Enantiodromia
Enantiodromia

Enantiodromia

words by willow defebaugh

photograph by Kei Nomiyama

Welcome to The Overview, a weekly newsletter in which Editor-in-Chief Willow Defebaugh offers an expansive look at the latest events in climate and culture—and how it all fits together.

Enantiodromia (noun): the principle that everything eventually makes way for its opposite.

 

Enantiodromia is a term that was introduced to the masses by Carl Jung, the Swiss father of analytic psychology—but it’s not a new concept. In fact, its roots trace back to ancient Greece, where writers and philosophers Heraclitus and Plato noted that, “everything arises in this way, opposites from their opposites.” Nowhere do we see this more abundantly than in the precessions of nature: day invariably begets night, summer begets winter, life begets death, and so on. The trough of every wave eventually creates its crest, and in this process, nature maintains equilibrium.

 

Anyone who reads the news would probably come to the conclusion that the world is out of balance, from both a climatic and cultural perspective. This week alone we experienced a political meltdown on multiple fronts in the United States: first when the Iowa caucus system literally crashed, and then when President Donald Trump was acquitted from his impeachment charges by the Senate. This is the same President who also had the gall to boast about joining the global trillion tree initiative while making no mention of why we need the trees, and talking up the fossil fuel industry—all in the same speech. Meanwhile, this week his administration quietly finalized its plans to exploit more national landmarks.

 

Outside of politics, a new study published in the journal Science this week found that bumblebee populations have fallen by 46% in North America in the last century due to rising temperatures.
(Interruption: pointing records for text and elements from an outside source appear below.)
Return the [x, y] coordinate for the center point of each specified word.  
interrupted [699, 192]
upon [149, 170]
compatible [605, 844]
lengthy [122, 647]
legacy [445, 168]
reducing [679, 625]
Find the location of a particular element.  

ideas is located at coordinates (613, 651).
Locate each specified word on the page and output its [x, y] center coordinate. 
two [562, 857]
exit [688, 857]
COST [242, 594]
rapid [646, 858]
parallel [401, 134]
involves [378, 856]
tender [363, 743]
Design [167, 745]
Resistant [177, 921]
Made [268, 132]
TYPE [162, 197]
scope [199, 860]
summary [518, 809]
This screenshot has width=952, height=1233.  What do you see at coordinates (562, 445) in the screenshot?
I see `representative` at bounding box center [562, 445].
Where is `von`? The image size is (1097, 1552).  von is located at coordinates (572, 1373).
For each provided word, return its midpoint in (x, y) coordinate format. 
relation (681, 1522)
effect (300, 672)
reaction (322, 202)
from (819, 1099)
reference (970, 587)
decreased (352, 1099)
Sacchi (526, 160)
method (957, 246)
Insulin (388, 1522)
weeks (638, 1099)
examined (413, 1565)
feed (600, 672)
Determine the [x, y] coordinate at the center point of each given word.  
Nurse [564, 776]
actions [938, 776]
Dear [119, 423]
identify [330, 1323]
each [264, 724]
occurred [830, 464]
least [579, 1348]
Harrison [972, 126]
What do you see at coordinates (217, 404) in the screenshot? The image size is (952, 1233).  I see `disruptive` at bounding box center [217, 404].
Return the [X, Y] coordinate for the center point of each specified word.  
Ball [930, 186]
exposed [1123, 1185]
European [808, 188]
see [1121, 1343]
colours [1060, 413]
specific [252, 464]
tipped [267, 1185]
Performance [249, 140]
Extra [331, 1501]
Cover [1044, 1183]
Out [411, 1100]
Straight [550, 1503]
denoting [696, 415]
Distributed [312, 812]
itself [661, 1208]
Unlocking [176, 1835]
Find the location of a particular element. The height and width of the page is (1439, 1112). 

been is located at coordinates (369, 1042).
And another study found that fireflies are facing extinction, though in a different form: light pollution is making it more difficult for them to mate (males light up in order to signal they are ready to mate, and females respond with patterned blinking). In short, things are looking bleak for insects.

 

Now, if you soldiered through that recap, you’re probably thinking something along the lines of: “We’re doomed! We are destroying the natural order! Ahh!” And while the former might be true (sorry), the latter is impossible. All too often, order is confused with balance. In nature, chaos and order coexist, constantly making way for one another. We see this in the five mass extinctions that came before us, each of which paved way for the next era of life on earth (more on this in our next issue, coming soon). That’s the thing about balance: when we are experiencing an extreme swing of the pendulum as our world is now, what might feel like chaos is actually enantiodromia or equilibrium in action.

 

Speaking of balance: Yellowstone National Park is celebrating one of the greatest stories of re-wilding in history after successfully bringing back gray wolves from the brink of extinction, restoring the area’s ecosystem with its natural top predator. This week it was also announced that a climate reporter, Vanessa Hauc, will co-moderate a Presidential debate for the first time in history, which is no small feat. And climate activists are getting more creative by the day, having recently snuck a giant trojan horse replica into the British Museum to protest its connection to BP.

 

When Jung brought the concept of enantiodromia to the modern world, he applied it to the mind, pointing out that every extreme tendency of the unconscious is eventually met with its opposite, which is true for the collective as well. After the onset of the industrial revolution, humanity found itself at an extreme as arrogance and ego became our dominant driving forces. What we are experiencing now is a course correction, as humility and reverence take the wheel. All of this is not to say that we are off the hook—rather the opposite. We must fight harder than ever before for the natural world, but we must do so with a balanced perspective and remember that the pendulum has no choice but to swing, and that we are the pendulum.